Research Paper Use of Concept Mapping Techniques and Technologies for Education and Performance Support

I have read the research paper about the Conceptual mapping techniques, the history of conceptual maps, structure of conceptual maps, usage in Educational, Business, and Governmental areas, comparison of conceptual maps with other mapping technologies and softwares or tools in which conceptual maps delevelop.

Conceptual maps are visual representaion of graph like structure that represents the knowledge consists of concepts and the relationship between them.

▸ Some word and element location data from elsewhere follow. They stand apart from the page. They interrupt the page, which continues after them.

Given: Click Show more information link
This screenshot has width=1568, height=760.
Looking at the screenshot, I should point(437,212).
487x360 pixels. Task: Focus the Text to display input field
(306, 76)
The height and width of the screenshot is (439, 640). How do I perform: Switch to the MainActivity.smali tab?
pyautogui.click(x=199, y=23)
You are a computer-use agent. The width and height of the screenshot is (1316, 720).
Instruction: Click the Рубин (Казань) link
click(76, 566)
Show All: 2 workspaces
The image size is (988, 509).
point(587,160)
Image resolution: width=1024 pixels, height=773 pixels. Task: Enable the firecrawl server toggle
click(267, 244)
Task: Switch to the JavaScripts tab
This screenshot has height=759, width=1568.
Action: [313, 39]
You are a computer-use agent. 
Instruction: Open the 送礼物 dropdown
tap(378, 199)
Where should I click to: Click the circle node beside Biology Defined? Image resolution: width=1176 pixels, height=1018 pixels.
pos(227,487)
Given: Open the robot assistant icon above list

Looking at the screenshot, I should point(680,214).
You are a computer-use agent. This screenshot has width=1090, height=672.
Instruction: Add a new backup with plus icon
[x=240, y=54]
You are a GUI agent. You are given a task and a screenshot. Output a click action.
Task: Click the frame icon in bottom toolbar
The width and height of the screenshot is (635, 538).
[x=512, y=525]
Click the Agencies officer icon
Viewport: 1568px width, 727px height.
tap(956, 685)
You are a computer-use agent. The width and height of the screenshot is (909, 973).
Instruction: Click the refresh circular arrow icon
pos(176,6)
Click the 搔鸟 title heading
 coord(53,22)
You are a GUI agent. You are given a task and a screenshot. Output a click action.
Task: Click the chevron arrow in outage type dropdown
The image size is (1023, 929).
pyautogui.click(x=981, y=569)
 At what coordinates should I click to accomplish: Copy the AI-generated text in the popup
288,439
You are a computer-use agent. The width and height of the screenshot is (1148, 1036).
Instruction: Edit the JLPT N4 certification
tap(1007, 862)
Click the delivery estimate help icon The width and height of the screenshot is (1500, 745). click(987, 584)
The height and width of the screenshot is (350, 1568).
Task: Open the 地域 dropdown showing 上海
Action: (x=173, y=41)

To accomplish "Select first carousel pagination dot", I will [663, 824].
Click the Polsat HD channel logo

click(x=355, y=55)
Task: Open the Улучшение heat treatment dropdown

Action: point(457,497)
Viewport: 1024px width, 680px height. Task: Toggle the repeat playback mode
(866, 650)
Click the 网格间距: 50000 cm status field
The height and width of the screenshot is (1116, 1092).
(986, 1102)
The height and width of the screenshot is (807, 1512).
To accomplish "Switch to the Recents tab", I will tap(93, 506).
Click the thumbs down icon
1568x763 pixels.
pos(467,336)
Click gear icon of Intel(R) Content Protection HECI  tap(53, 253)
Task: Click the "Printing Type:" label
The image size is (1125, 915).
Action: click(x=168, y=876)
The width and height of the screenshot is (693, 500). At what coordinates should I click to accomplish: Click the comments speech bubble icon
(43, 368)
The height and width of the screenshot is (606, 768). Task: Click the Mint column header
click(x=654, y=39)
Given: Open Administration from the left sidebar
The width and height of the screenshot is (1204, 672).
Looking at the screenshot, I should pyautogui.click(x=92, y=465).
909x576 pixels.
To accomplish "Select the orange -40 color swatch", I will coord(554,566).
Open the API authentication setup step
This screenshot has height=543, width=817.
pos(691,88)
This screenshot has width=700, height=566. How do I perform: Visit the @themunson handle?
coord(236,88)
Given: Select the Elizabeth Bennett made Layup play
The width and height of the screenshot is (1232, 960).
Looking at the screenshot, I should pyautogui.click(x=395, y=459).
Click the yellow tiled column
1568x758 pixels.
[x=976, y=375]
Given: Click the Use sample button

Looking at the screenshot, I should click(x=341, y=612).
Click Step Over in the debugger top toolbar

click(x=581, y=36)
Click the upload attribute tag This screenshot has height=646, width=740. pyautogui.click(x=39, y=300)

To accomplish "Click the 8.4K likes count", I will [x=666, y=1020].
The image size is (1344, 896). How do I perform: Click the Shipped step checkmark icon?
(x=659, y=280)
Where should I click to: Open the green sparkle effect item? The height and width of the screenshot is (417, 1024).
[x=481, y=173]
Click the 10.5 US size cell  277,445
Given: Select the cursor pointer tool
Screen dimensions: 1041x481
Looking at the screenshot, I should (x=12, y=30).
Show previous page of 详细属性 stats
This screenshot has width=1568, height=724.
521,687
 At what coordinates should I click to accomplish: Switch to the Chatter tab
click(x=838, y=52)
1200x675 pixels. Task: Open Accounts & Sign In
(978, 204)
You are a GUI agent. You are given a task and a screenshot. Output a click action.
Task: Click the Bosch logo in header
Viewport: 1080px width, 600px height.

In the Concept Mapping process, the first step is the identification of the problem, after identification

The focus question are identifying and listing the most important or “general” concepts
that are associated with the topic, ordering the concepts from top to bottom in the
mapping field, means that the general concepts are on the top in the hierarchy and less general are at the bottom of tree. Then adding and labeling linking phrases. Once the preliminary Concept has been built, cross-links are identified and added, and a review of the map for
completeness and correctness is performed.

Conceptual maps used in Educational, Business, and Governmental areas,

In Educational areas one of the original uses of conceptual mapping is the assessment of what a learner knows. It also used to to improve affective conditions for learning, and to teach critical thinking.

In Business, and Governmental areas Concept Mapping can be used for knowledge capture – for the elicitation of expert knowledge that an organization might wish to preserve and share with others.

Concept Maps with other types of mapping systems, such as Knowledge Maps, Cognitive Maps, and Mind Maps. The Concept Map representation subsumes all the other types of graphical
representations of knowledge. The great thing with the concept mapps that it has not such limited rules or limitations like in all other mappings.

There are huge number of softwares and tools which support to build Conceptual maps (graph like structures): like Inspiration, SMART Ideas, Hypersoft Knowledge Manager,
Axon Idea Processor, LifeMap etc. There are some other softwares which is regarding to
Semantic Networking Tool and Mind Mapping Tools.

Project Milestones

In the meeting with Massimo Zancanaro (my supervisor of Conceptual Mappings) on 20th May 2008 , he gave some idea about the Concept Maps, Cooperative learning and Conceptual maps.

1. Concept Maps.

The concept maps is the graph like technique used by the teachers to allow the children to build the maps, and to understand the relationship between the maps or concepts. These maps are in tree like hierarchical structures.

2. Cooperative learning

The idea of cooperative learning is that the people work better in the group as compared to work in alone or individual. The idea was given by the teachers for students to learn better in the group activities and in assignments.

*** I have to build the application in tabletop in order to work together (collaborate) to share concepts.

3. Conceptual Matching

The conceptual matching is the technique of matching two graph like structures in order to pick out the similarities or differences of concepts between the two graphs.